_Task statement_
Transcribe the material word for word, from the line containing "815x505 pixels. Task: Expand" through the line containing "[x=882, y=35]", with both of those lines included.

_Data listing_
____________________
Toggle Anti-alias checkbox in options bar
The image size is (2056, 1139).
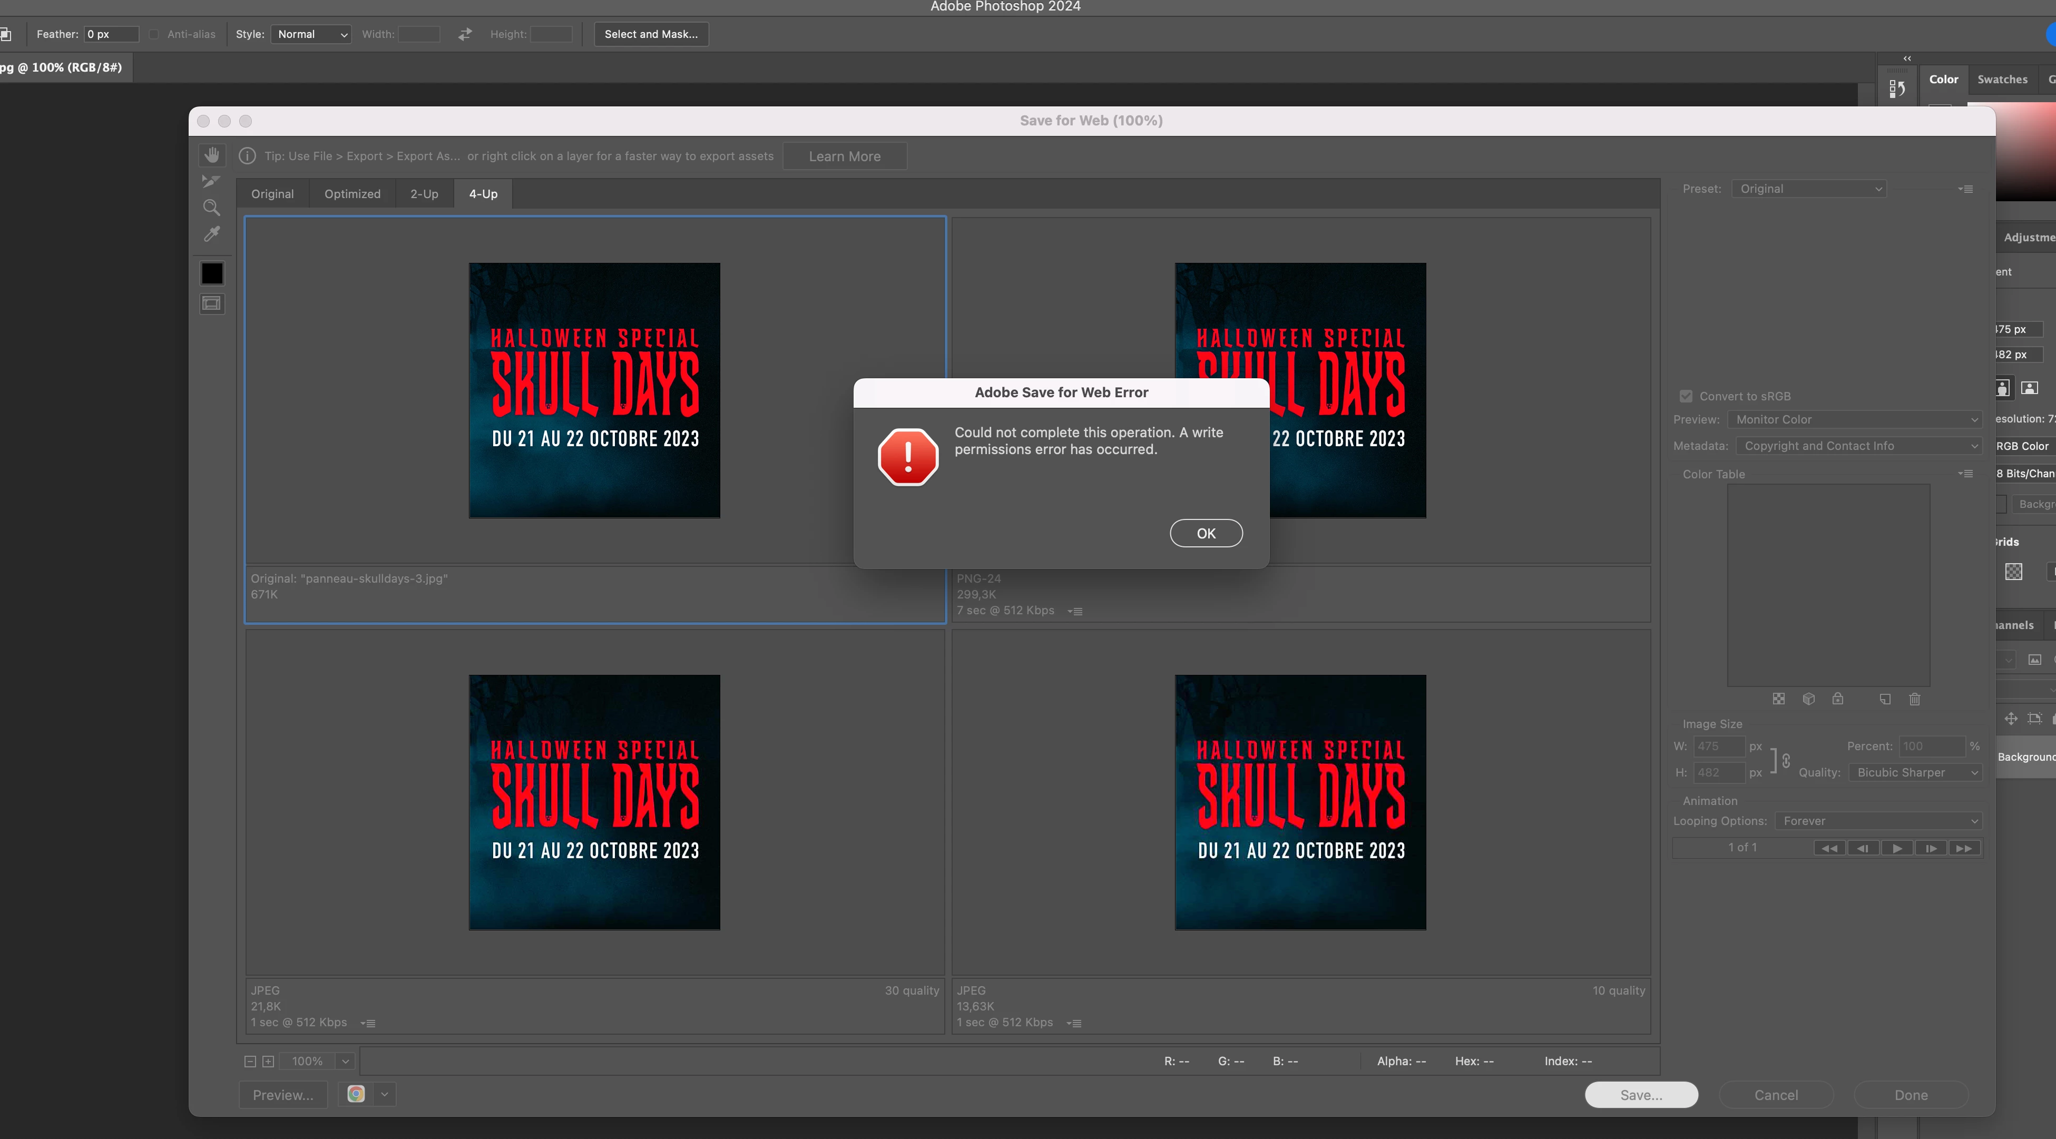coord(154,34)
____________________
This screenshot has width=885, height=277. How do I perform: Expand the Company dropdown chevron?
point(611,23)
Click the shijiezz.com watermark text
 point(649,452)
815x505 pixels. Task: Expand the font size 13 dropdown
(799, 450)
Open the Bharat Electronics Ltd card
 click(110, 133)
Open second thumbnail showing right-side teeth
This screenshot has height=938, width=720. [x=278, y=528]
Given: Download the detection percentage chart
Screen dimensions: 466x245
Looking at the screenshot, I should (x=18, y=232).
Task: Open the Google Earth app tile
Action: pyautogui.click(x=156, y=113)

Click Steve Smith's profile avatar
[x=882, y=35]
____________________
_Task output_
815x505 pixels. Task: Expand the font size 13 dropdown
(799, 450)
Open the Bharat Electronics Ltd card
 click(110, 133)
Open second thumbnail showing right-side teeth
This screenshot has height=938, width=720. [x=278, y=528]
Given: Download the detection percentage chart
Screen dimensions: 466x245
Looking at the screenshot, I should (x=18, y=232).
Task: Open the Google Earth app tile
Action: pyautogui.click(x=156, y=113)

Click Steve Smith's profile avatar
[x=882, y=35]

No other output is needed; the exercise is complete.